Can the lines below, from the one that holds "The height and" to the very end, be echoed exactly, with both ends included and no pictures?

(Stored data)
------------------------------------------------------------------------

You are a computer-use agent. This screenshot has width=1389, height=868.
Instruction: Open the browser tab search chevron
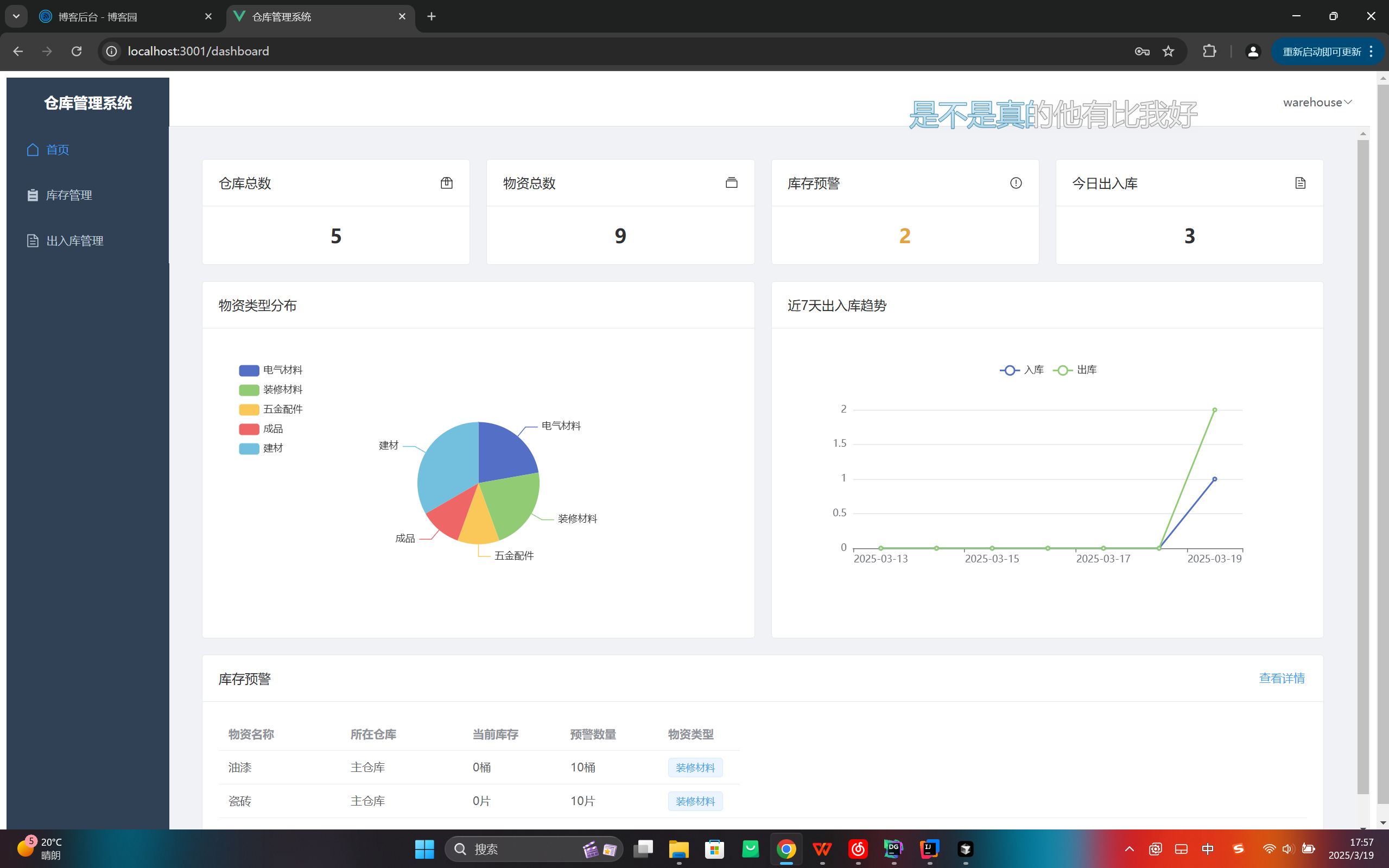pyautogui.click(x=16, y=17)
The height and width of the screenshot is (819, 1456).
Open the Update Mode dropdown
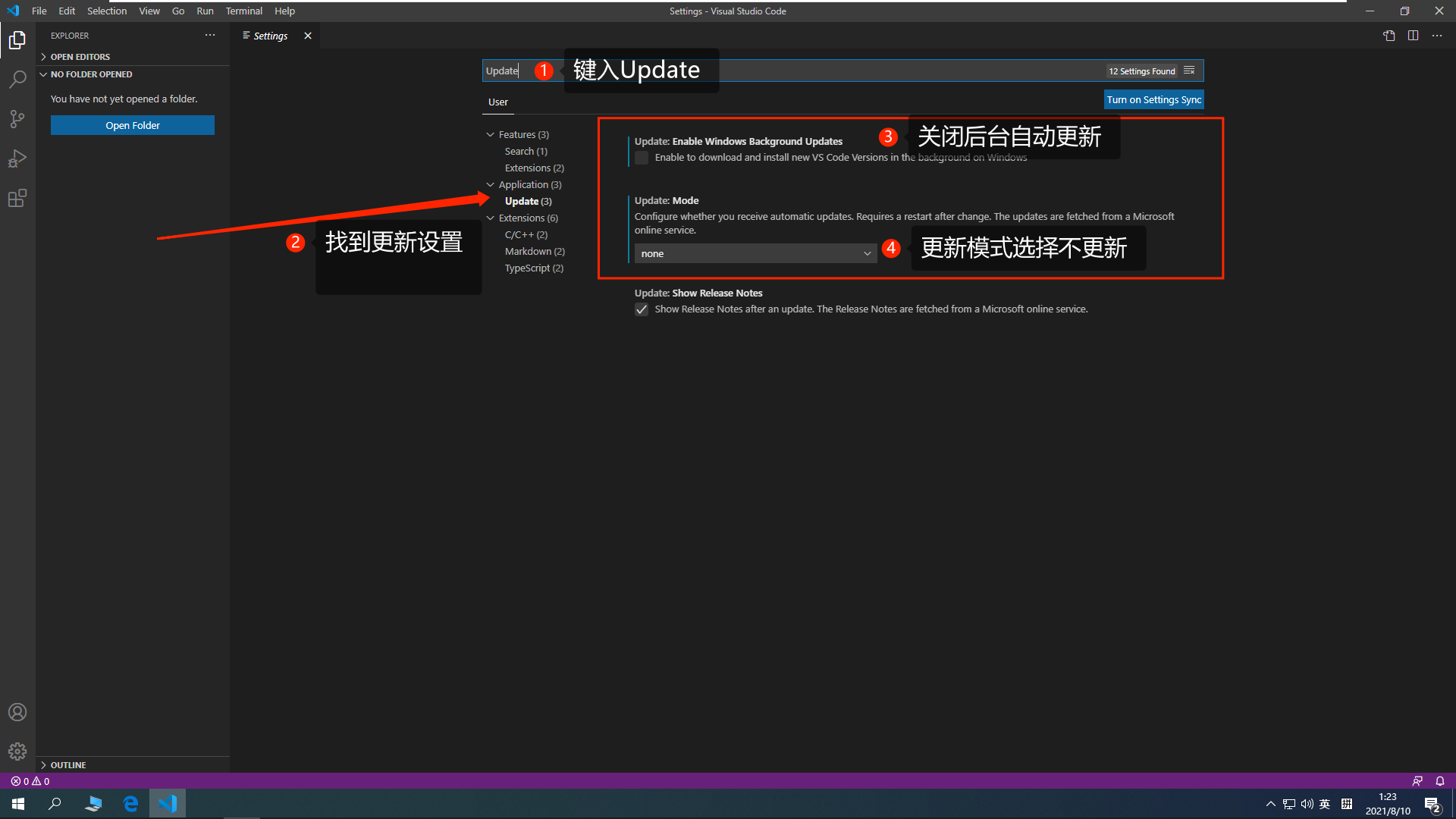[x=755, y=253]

------------------------------------------------------------------------

*Your response:*
The height and width of the screenshot is (819, 1456).
Open the Update Mode dropdown
[x=755, y=253]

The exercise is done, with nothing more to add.